At first I thought I couldn't pick a single thing that I would do differently If I could go back and change only one thing in my life, but thinking about it I have narrowed it to one - I wish that I would have ended it with the guy I was trying to date two summers ago. I wish that I would have followed my mind and 'left'; I wish I would have told him it's over. It was ssoo complicated and there was so many times I had to convince myself that he really gave a $h*t about me. If I would have been strong enough to push him maybe he would have given me enough to end it and say f* it I deserve better than your lies, uncertainty and BS. The saddest thing about all of it is that I really truly enjoyed being around him - we liked the same music and he was just easy to be with and laugh with. Now I don't even know what to think anymore and maybe it's better that way.
I know that everything happens for a reason and I guess he (and guys like him) was just something I needed to 'get out of my system' or so to speak. I would never change us 'happening'; I'd just change how it ended. I'd rather look back on it and feel strong and like the me I know then look back and wonder what the _ _ _ _ I was doing. As anyone of my HS crew can attest to I've been through enough drama to know better in college but as one of my bestest friends once told me "you went away to college and it happened all over again" (or something to that effect).
... I knew better ... I should have walked away ...
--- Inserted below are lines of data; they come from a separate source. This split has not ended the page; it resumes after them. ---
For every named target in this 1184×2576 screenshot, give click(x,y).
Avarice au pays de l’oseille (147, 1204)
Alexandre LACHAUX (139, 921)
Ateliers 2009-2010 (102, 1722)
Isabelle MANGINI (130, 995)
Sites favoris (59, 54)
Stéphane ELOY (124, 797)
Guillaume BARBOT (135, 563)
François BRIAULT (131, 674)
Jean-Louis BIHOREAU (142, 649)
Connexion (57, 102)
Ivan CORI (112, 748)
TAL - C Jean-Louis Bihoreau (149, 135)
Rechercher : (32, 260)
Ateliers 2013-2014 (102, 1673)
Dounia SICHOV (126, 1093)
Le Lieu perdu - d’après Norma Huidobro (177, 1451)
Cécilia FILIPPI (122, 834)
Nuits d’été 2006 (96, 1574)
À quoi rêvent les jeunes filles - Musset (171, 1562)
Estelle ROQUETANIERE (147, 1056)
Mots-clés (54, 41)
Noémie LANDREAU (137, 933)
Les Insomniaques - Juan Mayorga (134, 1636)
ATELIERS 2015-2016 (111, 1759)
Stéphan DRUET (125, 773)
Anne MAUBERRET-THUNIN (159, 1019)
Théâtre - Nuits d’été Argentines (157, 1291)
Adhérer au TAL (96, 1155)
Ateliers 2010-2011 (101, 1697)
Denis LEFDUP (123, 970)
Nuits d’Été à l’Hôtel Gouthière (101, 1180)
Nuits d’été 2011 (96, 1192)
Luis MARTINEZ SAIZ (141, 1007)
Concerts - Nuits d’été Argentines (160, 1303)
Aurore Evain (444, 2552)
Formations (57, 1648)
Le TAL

Regardless it all worked out for the best really - I now have the most amazing BF ever and if I had to go through it all over just to have him it would make the drinking and dumb decisions worth it. My friends love him, my family adores him and I, of course, couldn't imagine better arms to be wrapped up in, lips to kiss, and voice to hear "I love you". I found the one guy who's proven to me that they are not all the same and as long as he wants me I'll never let him go.